■ Instructions for the task
From the line that contains "Click the 批量下载速度 speed slider handle" through the closing line of the entries, write out each line exactly; pictures stay out.
____ Provided information
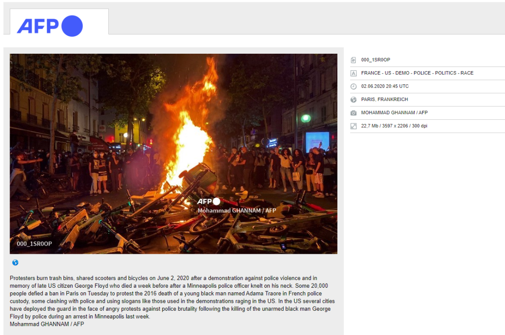Image resolution: width=505 pixels, height=335 pixels.
Task: Select the photo ID 000_1SR0OP text
Action: 376,60
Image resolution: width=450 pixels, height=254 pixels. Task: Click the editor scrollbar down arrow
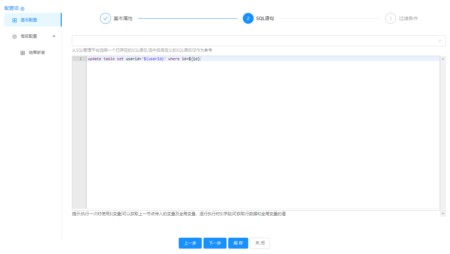click(443, 214)
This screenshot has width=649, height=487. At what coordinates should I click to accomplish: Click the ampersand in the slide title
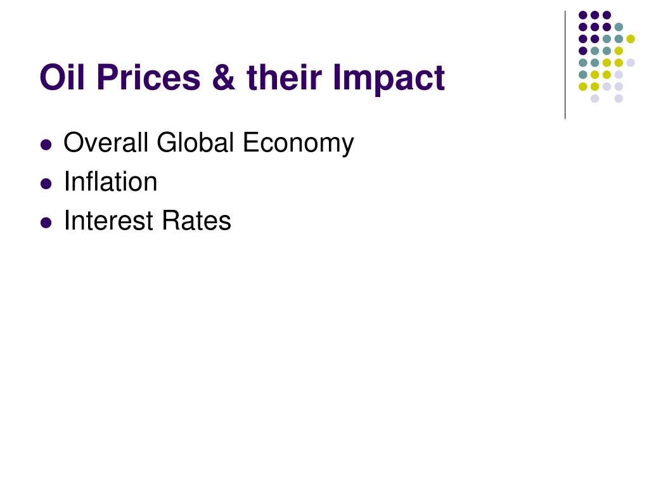[x=224, y=77]
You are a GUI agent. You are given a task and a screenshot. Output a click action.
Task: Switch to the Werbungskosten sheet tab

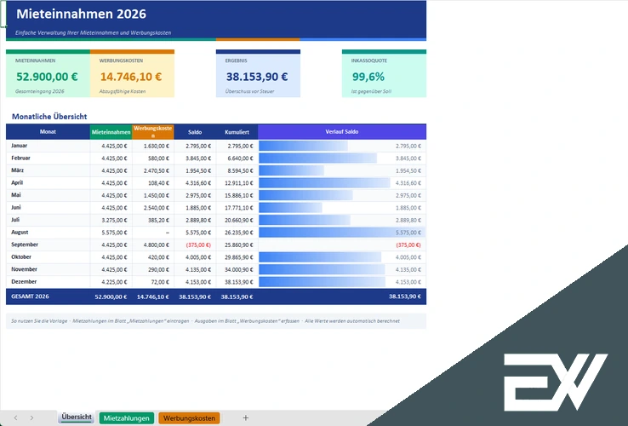pos(189,418)

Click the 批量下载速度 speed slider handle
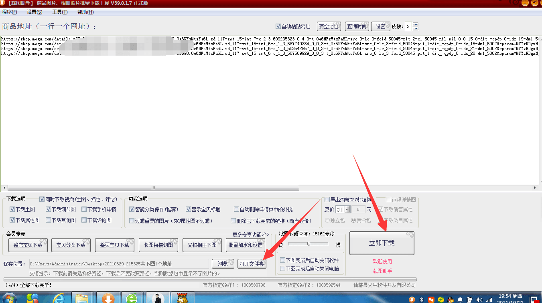point(309,243)
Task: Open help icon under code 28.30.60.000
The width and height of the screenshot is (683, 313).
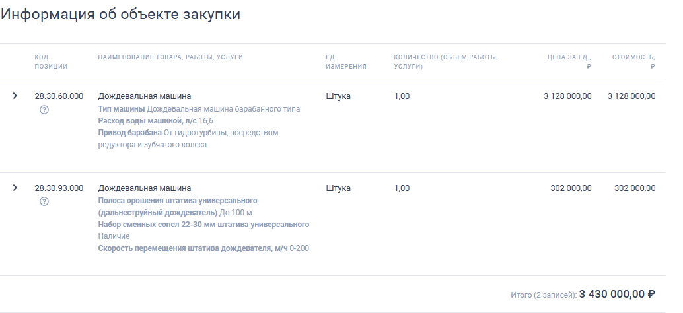Action: [x=44, y=110]
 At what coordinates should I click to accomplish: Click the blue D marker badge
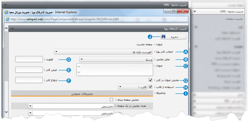coord(69,60)
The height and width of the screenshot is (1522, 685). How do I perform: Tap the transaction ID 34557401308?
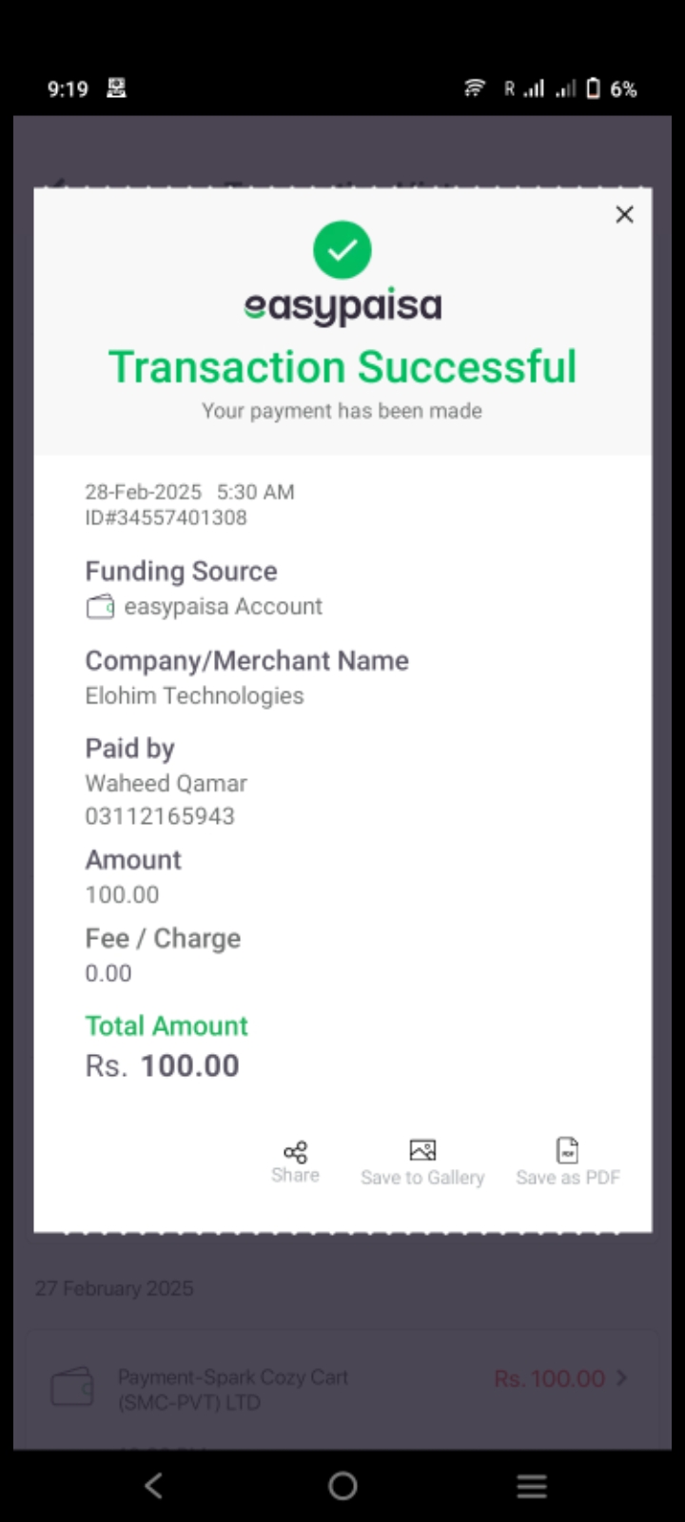coord(166,517)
________
■ Final answer
Click the 批量下载速度 speed slider handle
point(309,243)
Task: Open help icon under code 28.30.60.000
The width and height of the screenshot is (683, 313).
Action: [x=44, y=110]
 At what coordinates should I click to accomplish: Click the blue D marker badge
coord(69,60)
The height and width of the screenshot is (1522, 685). How do I perform: Tap the transaction ID 34557401308?
coord(166,517)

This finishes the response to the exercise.